When the cloud computing is concerned we used to think about rapid elasticity, resource pooling or broad network access. All the points are valid but what about security? Is it really safe that data is loaded somewhere off the premises? Are all the legal rules met as well? Lyftron supports many nice features: one of such features is data encryption.
The untrusted connection is defined in Lyftron as a target which the data cannot be pushed to “as-is”, but encrypted beforehand. Lyftron automatically encrypts the data for you while keeping the data types untouched. String data after encryption is unreadable, but numeric data remains similar to the original data. A few key points for data encryption in Lyftron :
- Types are intact – no need to rework a target table schema.

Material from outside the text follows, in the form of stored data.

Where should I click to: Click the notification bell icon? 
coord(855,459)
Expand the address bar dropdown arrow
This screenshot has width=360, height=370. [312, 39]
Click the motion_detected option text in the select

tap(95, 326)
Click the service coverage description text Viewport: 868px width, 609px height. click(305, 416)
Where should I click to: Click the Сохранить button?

- Data looks pretty real – an ignorant reader might not notice that data is fake because dates keep the age, and numbers keep precision and scale.
- The consistency of encrypted values based on equal originals – you can still query the table because predicates will work (linkability).

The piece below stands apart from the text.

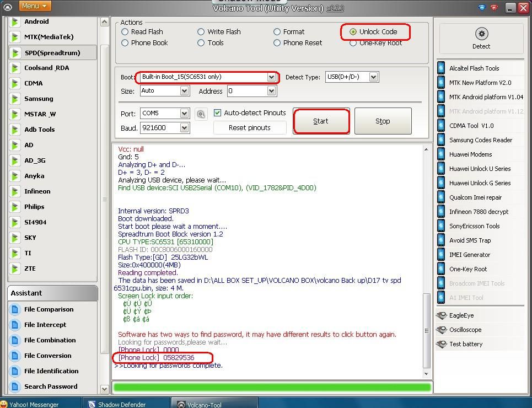Click the Reset pinouts button

pos(250,128)
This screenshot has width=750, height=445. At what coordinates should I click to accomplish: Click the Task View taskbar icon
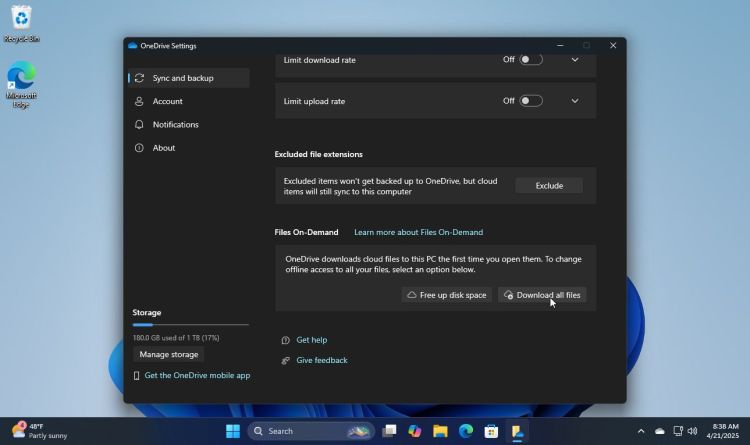389,431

- Encrypted content can be decrypted manually using built-in functions.
In the example below, we will create a cache of data in the cloud database. The goal is to store and process view data in the cloud while keeping the cached data encrypted in the target database.
Let’s create a virtual database called ADW_source and import its metadata (you can read about it in the previous post: “How to integrate disparate data sources in 10 minutes”). First, we create the virtual database itself:
Our new target connection is on the local network, thus let’s treat it as trusted. Data processed using trusted connection is not going to be encrypted.
We need only one table metadata to be imported. We use FactCurrencyRate in our case:
Our virtual database was created:
Next step is to add a virtual database that we will use for data caching and processing. We will use Azure SQL Data Warehouse database hosted in Microsoft Azure cloud. The new database name will be AzureDWCache_source.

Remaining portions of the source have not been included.